American film producer

Robert Phillip Marcucci (February 28, 1930 – March 9, 2011) was an American lyricist, talent manager, film producer, and the owner of Chancellor Records and Robert P. Marcucci Productions. He discovered and managed the careers of Fabian and Frankie Avalon, among others. The 1980 movie, The Idolmaker, is loosely based on his life in the record industry.

==Early life and career==
Born and raised in Philadelphia, Bob Marcucci started in the music industry at age 25, as a songwriter, and subsequently borrowed $10,000 from his father to launch Chancellor Records.
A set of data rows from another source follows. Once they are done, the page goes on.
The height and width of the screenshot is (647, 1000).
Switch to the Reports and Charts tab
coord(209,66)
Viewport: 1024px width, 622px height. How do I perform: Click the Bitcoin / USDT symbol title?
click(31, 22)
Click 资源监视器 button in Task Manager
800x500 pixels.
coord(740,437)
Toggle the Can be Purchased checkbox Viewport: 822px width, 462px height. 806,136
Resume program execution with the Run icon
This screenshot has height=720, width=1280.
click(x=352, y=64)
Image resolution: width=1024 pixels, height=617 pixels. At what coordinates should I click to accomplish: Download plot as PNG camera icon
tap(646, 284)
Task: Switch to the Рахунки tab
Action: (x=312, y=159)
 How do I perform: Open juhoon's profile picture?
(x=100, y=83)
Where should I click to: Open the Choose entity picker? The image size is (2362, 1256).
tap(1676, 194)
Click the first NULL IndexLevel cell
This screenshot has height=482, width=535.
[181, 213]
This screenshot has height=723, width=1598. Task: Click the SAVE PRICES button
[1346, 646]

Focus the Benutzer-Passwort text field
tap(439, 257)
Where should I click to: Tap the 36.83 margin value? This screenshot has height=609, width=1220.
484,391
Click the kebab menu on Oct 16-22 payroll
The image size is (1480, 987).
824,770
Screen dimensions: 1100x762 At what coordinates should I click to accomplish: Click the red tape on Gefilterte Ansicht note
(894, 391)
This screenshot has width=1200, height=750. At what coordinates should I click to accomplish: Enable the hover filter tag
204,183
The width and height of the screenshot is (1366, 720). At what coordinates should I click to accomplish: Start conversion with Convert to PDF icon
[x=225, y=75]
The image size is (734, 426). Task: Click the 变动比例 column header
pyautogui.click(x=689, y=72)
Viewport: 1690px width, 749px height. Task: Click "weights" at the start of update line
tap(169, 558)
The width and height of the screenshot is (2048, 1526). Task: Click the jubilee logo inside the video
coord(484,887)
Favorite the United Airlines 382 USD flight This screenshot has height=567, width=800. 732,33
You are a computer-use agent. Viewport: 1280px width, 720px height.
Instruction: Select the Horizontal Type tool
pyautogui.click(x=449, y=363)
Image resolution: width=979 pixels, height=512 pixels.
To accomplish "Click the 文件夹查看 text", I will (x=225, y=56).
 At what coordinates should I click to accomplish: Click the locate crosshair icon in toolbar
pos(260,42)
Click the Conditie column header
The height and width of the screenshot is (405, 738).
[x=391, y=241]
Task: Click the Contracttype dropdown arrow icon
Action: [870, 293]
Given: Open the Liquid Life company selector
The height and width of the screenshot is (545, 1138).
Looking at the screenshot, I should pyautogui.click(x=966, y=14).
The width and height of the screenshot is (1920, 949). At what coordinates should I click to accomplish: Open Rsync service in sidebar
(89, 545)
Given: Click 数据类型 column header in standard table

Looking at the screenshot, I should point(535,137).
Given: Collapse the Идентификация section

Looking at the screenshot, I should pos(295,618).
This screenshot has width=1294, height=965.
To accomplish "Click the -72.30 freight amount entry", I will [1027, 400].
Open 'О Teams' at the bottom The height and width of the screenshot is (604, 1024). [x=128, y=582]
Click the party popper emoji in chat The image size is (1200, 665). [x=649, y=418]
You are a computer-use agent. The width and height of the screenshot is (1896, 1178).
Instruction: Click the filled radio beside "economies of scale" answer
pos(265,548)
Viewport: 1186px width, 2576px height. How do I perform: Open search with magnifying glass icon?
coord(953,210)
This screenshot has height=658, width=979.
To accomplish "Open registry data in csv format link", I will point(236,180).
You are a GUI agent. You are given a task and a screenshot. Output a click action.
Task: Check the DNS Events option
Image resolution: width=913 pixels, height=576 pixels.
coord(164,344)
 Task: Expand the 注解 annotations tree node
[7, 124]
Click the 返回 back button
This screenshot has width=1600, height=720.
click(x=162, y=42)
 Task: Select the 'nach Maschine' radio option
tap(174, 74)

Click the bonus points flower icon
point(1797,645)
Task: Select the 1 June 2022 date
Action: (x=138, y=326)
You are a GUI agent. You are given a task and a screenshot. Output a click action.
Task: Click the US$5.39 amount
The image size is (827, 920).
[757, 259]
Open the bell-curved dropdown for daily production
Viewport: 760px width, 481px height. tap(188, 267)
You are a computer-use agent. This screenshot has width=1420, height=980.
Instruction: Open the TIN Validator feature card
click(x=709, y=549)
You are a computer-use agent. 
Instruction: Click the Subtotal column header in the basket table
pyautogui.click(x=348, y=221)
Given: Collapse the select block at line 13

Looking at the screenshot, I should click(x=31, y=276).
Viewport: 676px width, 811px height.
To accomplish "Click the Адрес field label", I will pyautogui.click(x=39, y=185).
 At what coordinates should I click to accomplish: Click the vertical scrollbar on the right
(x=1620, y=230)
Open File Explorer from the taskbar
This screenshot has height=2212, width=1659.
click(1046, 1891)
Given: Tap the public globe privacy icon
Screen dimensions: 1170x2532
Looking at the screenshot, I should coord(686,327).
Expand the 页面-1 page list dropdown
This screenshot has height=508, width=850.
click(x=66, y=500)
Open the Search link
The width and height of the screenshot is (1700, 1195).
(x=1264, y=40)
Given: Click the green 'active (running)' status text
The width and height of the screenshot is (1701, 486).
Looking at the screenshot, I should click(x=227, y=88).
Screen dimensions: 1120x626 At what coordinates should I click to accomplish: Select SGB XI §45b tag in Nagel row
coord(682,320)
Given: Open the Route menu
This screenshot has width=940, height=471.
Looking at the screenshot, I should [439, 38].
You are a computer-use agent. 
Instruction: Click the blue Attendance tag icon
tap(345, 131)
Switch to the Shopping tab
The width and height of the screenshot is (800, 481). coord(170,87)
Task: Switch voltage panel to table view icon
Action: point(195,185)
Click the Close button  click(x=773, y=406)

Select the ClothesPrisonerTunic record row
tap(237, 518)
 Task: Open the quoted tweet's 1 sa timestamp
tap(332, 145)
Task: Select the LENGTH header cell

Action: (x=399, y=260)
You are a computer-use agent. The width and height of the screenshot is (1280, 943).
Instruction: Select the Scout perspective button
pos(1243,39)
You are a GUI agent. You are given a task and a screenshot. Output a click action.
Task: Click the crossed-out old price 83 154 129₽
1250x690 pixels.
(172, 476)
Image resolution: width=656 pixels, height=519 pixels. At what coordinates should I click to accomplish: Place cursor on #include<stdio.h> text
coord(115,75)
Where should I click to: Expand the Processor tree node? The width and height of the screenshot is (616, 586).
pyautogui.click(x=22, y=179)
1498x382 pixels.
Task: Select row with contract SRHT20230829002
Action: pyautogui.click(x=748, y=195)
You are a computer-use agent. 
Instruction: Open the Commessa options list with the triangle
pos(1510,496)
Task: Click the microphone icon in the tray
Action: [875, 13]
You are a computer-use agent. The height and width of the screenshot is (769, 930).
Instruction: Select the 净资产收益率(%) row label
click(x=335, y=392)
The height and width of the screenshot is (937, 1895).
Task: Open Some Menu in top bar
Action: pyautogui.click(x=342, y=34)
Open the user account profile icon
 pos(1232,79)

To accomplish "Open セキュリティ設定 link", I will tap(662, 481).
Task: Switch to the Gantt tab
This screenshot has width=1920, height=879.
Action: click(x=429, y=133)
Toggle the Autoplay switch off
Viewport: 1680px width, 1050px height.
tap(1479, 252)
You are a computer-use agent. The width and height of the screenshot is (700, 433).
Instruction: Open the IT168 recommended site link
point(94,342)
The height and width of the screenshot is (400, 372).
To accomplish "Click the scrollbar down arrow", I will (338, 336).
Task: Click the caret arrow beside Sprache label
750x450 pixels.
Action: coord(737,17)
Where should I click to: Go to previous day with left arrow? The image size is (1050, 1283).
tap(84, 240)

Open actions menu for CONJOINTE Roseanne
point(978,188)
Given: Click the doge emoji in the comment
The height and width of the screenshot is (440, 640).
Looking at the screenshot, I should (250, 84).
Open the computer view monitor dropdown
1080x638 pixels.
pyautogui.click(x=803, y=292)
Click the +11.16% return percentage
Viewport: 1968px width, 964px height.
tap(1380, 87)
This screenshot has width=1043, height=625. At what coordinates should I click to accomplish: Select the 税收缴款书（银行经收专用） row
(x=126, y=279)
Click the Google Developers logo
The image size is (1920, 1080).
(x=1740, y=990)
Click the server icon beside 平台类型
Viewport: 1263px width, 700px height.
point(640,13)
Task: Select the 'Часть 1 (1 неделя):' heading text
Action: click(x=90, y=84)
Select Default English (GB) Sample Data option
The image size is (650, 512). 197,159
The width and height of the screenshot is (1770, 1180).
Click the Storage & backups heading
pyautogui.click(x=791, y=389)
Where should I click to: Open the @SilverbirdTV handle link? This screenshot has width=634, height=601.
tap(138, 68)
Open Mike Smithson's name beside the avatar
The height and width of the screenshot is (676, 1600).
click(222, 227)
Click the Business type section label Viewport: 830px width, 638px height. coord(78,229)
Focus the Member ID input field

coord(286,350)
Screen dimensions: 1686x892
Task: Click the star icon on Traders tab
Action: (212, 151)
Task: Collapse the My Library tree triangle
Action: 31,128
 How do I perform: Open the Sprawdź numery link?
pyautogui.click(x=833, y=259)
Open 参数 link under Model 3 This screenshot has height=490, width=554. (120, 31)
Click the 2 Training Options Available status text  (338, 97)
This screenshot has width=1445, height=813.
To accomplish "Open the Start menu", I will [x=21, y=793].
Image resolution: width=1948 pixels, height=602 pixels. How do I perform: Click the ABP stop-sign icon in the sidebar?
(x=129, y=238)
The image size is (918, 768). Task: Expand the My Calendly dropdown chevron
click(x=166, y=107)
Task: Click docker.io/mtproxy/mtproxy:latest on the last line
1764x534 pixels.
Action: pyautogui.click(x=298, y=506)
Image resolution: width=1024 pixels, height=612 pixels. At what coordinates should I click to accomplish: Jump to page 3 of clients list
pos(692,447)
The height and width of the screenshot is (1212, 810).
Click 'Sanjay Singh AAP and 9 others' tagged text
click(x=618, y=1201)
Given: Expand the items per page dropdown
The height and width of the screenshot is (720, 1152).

Circa 1957, he signed Frankie Avalon as one of his first acts. That year, despite Avalon's dislike of the song, Avalon sang "DeDe Dinah" written by Marcucci. By 1959, Avalon had succeeded with his single, "Venus". Around this time, Marcucci began to search for new stars.

His next act was his neighbor's 14-year-old son, Fabian Forte. Marcucci's neighbor had suffered a heart attack, after which Marcucci went to help the family. He spotted the neighbor's young son and after the father had recovered, inquired as to whether the youngster would be interested in a career in music. Fabian initially declined but, because his family needed the money, eventually signed on as Marcucci's next act. After two years Fabian bought out his contract.

Marcucci was the long-time manager of Hollywood gossip columnist Rona Barrett. He was co-producer of the 1984 version of The Razor's Edge, starring Bill Murray in a rare dramatic role. The following year, he produced A Letter to Three Wives for television.

==Later years==
In his later years, Marcucci continued to manage artists such as Danielle Brisebois, Ami Dolenz, Michael T. Weiss, Ron Moss and Cheryl Powers through his production companies.

Marcucci died on March 9, 2011, at a hospital in Ontario, California, of respiratory complications and severe infections.